:: Stored records

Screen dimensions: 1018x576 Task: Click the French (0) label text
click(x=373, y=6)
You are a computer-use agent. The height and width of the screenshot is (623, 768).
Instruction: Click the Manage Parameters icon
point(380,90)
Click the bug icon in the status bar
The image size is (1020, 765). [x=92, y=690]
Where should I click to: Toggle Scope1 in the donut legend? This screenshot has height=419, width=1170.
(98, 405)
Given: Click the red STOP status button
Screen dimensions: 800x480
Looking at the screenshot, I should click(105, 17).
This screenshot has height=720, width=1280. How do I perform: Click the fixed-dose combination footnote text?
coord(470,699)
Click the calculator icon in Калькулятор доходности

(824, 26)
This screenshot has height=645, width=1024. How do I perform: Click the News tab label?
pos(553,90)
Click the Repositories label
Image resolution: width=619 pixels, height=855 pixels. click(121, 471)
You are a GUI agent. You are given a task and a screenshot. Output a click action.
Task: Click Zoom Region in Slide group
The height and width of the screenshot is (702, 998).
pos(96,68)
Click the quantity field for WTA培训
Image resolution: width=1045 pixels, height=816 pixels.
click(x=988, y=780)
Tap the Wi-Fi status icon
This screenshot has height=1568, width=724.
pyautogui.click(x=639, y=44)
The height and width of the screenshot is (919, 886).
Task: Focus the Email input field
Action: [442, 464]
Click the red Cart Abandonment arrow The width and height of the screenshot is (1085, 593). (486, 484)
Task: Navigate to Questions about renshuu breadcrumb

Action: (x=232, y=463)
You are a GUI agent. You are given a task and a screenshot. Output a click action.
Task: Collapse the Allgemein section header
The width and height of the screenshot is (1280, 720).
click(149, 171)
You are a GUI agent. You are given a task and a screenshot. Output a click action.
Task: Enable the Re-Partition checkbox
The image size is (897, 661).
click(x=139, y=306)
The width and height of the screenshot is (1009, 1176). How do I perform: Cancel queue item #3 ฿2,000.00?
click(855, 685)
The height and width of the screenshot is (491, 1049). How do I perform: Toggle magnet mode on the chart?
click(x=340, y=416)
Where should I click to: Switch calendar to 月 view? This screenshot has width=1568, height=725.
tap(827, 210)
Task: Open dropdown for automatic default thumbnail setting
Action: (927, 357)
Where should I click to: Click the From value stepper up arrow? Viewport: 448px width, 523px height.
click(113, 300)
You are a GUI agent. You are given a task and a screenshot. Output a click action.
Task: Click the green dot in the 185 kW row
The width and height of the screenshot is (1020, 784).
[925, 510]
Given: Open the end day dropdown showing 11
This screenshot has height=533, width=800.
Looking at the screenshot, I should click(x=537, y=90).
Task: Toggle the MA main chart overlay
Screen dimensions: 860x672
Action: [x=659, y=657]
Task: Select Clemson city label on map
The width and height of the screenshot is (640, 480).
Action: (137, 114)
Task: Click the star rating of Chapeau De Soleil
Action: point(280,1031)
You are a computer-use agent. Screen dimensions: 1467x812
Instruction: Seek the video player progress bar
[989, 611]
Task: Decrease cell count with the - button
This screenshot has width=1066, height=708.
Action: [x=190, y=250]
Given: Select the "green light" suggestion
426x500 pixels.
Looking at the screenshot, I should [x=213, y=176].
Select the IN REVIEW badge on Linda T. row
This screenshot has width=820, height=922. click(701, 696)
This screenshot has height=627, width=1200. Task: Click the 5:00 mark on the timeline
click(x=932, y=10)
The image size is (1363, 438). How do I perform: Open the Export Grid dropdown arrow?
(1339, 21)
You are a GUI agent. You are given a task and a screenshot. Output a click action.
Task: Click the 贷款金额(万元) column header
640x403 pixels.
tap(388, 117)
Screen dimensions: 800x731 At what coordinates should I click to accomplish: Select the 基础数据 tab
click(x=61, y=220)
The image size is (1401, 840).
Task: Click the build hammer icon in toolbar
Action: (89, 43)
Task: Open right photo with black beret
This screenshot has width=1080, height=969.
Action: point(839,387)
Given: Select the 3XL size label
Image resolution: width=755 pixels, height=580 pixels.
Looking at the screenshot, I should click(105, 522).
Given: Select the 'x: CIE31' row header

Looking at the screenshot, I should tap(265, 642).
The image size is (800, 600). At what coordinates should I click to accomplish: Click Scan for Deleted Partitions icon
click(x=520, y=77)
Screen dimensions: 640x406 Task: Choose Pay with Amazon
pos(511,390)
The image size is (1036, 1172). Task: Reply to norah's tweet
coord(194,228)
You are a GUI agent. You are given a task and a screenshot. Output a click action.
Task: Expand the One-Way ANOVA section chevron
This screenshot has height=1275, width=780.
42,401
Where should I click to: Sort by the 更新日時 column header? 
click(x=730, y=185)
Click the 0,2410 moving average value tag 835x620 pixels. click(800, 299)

::::

What you have to do:
Copy out the items word for word, from the start through the line containing "click(x=988, y=780)".

Response to this exercise:
Screen dimensions: 1018x576 Task: Click the French (0) label text
click(x=373, y=6)
You are a computer-use agent. The height and width of the screenshot is (623, 768).
Instruction: Click the Manage Parameters icon
point(380,90)
Click the bug icon in the status bar
The image size is (1020, 765). [x=92, y=690]
Where should I click to: Toggle Scope1 in the donut legend? This screenshot has height=419, width=1170.
(98, 405)
Given: Click the red STOP status button
Screen dimensions: 800x480
Looking at the screenshot, I should click(105, 17).
This screenshot has height=720, width=1280. How do I perform: Click the fixed-dose combination footnote text?
coord(470,699)
Click the calculator icon in Калькулятор доходности

(824, 26)
This screenshot has height=645, width=1024. How do I perform: Click the News tab label?
pos(553,90)
Click the Repositories label
Image resolution: width=619 pixels, height=855 pixels. click(121, 471)
You are a GUI agent. You are given a task and a screenshot. Output a click action.
Task: Click Zoom Region in Slide group
The height and width of the screenshot is (702, 998).
pos(96,68)
Click the quantity field for WTA培训
Image resolution: width=1045 pixels, height=816 pixels.
click(x=988, y=780)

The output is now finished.